3 Etablissement de la Grammaire de référence

La procédure d’identification et d’extraction des syntagmes nominaux passe d’abord par la reconnaissance de leurs constituants, leurs unités lexicales. Or, la reconnaissance de ces constituants n’est pas une tâche facile, outre les ambiguïtés des unités lexicales dont nous avons parlé (la synonymie et la polysémie), il y a ambiguïté par rapport au rôle qu’elles peuvent jouer dans une phrase. Exemples de ces problèmes : les cas de quelques unités lexicales qui peuvent jouer le rôle d’un substantif (nom) dans un contexte et, d’adjectif dans un autre. De plus, dans la grammaire traditionnelle on trouve des mots classés dans une catégorie qui en fait, jouent le rôle d’une autre catégorie. Par exemple des participes utilisés souvent à la place d’un adjectif, des pronoms toniques qui occupent souvent la place d’un nom substantif.

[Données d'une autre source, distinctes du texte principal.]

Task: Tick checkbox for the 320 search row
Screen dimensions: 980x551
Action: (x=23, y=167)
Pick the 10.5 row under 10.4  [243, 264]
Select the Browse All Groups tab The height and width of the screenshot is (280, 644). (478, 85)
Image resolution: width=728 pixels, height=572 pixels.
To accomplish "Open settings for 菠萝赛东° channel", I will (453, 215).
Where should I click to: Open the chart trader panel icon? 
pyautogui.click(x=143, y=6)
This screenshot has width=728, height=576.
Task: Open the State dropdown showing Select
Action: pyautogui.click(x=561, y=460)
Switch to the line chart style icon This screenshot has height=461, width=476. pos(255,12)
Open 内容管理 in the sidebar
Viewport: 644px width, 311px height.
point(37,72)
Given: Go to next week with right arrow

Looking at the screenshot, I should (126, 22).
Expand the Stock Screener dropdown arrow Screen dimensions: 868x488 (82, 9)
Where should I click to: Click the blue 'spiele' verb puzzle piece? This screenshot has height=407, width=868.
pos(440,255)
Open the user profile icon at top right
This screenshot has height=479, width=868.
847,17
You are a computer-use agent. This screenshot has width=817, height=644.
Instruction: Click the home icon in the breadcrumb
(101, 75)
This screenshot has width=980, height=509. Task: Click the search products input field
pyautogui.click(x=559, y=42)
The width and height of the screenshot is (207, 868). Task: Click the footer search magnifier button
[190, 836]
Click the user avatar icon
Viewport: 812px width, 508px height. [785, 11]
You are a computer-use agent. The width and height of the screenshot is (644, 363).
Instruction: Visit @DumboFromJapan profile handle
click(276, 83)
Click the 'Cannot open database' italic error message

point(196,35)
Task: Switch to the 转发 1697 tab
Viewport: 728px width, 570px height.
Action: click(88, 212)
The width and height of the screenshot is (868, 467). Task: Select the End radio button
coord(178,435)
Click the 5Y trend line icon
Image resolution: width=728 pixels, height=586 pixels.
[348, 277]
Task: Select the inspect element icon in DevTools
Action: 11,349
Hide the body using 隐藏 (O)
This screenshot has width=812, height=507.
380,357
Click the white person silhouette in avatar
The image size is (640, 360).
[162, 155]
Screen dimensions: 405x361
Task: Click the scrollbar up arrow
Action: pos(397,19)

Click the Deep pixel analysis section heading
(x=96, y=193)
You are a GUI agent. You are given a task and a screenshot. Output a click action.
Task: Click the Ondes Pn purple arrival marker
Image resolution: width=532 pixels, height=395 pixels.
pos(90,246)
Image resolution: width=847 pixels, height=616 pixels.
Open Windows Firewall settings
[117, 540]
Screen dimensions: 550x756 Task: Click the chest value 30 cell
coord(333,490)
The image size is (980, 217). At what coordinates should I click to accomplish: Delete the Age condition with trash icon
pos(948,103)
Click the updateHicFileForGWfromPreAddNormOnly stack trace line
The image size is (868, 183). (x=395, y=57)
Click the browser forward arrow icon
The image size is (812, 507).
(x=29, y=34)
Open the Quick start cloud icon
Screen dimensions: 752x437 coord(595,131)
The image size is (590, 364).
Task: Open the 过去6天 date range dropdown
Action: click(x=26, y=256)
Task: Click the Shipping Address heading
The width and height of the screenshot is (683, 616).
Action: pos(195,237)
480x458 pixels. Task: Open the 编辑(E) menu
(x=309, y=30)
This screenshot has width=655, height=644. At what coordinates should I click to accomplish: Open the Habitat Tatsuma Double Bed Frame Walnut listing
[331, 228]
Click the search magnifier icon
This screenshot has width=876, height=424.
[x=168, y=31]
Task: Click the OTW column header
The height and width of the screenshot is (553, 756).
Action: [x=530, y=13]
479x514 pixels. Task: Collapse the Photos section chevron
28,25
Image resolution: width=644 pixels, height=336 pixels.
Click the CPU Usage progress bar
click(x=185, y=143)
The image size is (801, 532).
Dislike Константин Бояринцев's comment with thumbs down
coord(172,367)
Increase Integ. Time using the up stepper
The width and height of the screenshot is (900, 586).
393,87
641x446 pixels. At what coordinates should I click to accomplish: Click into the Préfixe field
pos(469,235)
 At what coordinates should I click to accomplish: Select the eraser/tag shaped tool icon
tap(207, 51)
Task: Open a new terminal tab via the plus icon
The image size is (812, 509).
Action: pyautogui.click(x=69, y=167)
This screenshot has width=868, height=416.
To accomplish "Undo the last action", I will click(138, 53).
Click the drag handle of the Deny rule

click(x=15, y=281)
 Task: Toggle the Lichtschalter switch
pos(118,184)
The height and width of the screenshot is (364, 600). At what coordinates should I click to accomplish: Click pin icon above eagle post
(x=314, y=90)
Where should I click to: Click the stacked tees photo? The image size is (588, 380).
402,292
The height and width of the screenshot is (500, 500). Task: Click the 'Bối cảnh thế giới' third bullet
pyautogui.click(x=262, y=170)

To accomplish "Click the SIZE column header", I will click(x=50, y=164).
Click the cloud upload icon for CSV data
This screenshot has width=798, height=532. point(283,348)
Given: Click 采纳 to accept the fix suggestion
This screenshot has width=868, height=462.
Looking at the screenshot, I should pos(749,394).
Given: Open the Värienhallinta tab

M. LE GUERN soutiens que ‘ « La question des parties du discours se situe, le plus souvent de manière implicite, à l’articulation du lexique et de la syntaxe. Il s’agit, en effet, de déterminer les sous-ensembles du lexique contenant les éléments qui se voient assigner dans le discours le même comportement syntaxique. » 105

Par ailleurs, comme en français, on trouve aussi dans la langue portugaise les articles contractés, c’est-à-dire les mots qui sont composé d’une préposition et d’un article (de + article, em + article ou por + article) :

da 
de + a (de la) ;
do 
de + o (du) ;
na 
em + a (en la) ;
no 
em + o (en le) ;
pelo 
por + o (par le).

Le problème est de savoir comment classer ces unités lexicales ou plutôt comment les traiter. Où doit-on les classer si on utilise les catégories de la grammaire traditionnelle ? Est-ce qu’il faut créer une catégorie « ad-hoc », appelée Articles Contractés ? Or, ce genre de mots est formé à partir de deux autres mots qui appartient, en fait, à des catégories déjà existantes.

La création d’une classe « ad-hoc » ‘ « …n’apporte et ni retranche aucune information structurale par rapport aux formes de surface … et ne peut donc constituer, pour l’analyse syntaxique, une meilleure base de départ que ces formes elles-mêmes. » 106 . A quoi sert cette catégorisation des unités lexicales ? La catégorisation des mots devrait prendre en compte le but du traitement de ces unités. Ce sont quelques arguments utilisés par Alain BERRENDONNER pour montrer le besoin d’avoir un système de classification, plus homogène et qui puisse servir non seulement à une tâche purement classificatoire, mais aussi à d’autres finalités comme celle de l’analyse syntaxique, de l’indexation automatique etc. Ainsi, Alain BERRENDONNER a établi deux principes de base pour la construction d’un analyseur morphologique : 1) ‘ « il faut commencer par définir explicitement et rigoureusement un ensemble de conditions auxquelles doit satisfaire son produit de sortie R, compte tenu des fonctions qu’on envisage de lui confier dans la suite du traitement. » ’ ‘ 107 ’ ‘  ; 2) Le second principe est que définir ainsi un produit de sortie pour l’AM, c’est, du même coup, choisir une grammaire de référence : R la représentation visée est un certain type d’analyse linguistique du texte T, e formuler certaines exigences explicites à propos de R revient à sélectionner, parmi toutes les grammaires de références possibles, celle qui est capable de générer une représentation conforme à ces exigences. » 108 .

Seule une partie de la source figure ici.